Records to process

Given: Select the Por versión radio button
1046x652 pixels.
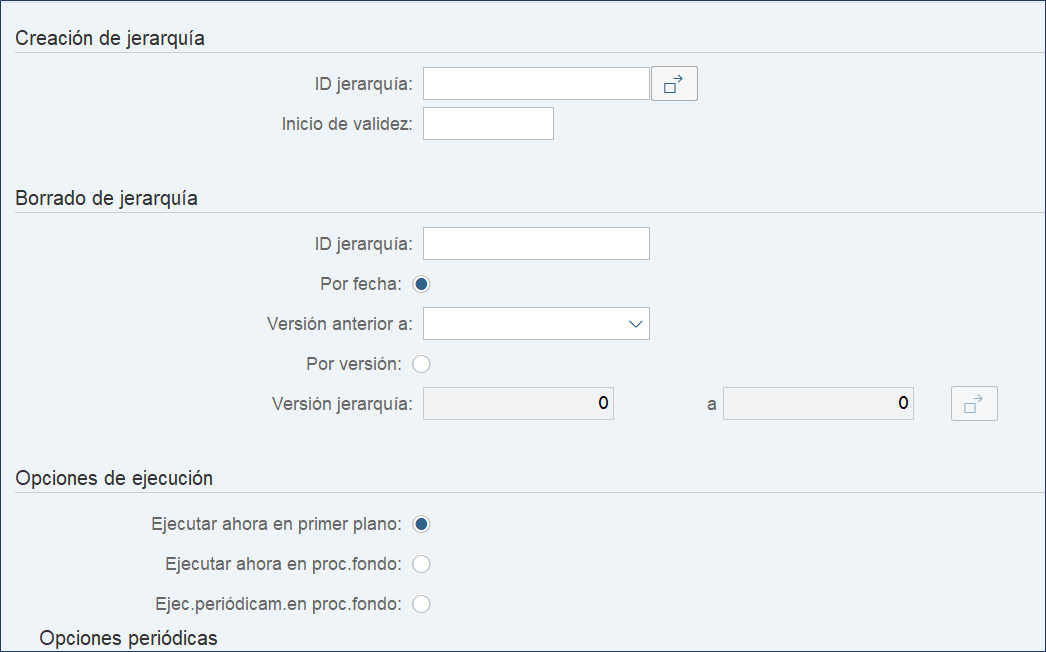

--

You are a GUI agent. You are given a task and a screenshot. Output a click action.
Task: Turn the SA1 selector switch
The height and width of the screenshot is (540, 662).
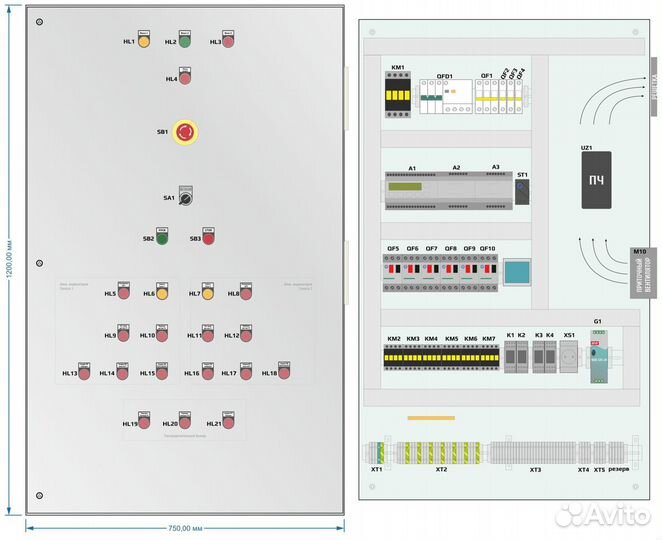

---

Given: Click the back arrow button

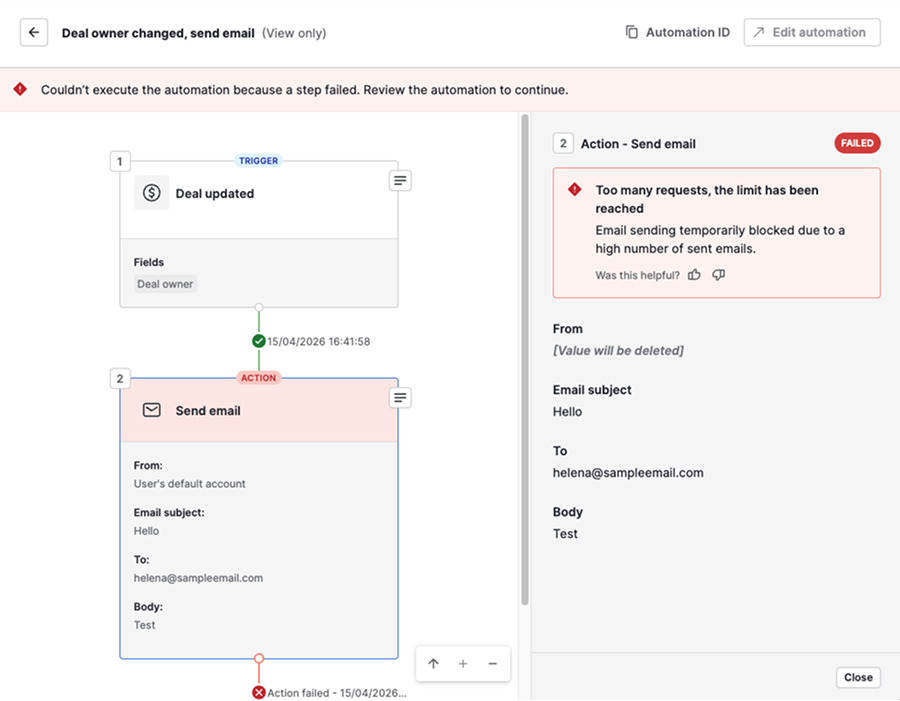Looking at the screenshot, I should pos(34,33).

Problem
Write out exactly the lines that fall from the line with "Given: Select the Por versión radio button" to the line with "1046x652 pixels." in the records above, keeping both ends.

Result for this task
Given: Select the Por versión radio button
1046x652 pixels.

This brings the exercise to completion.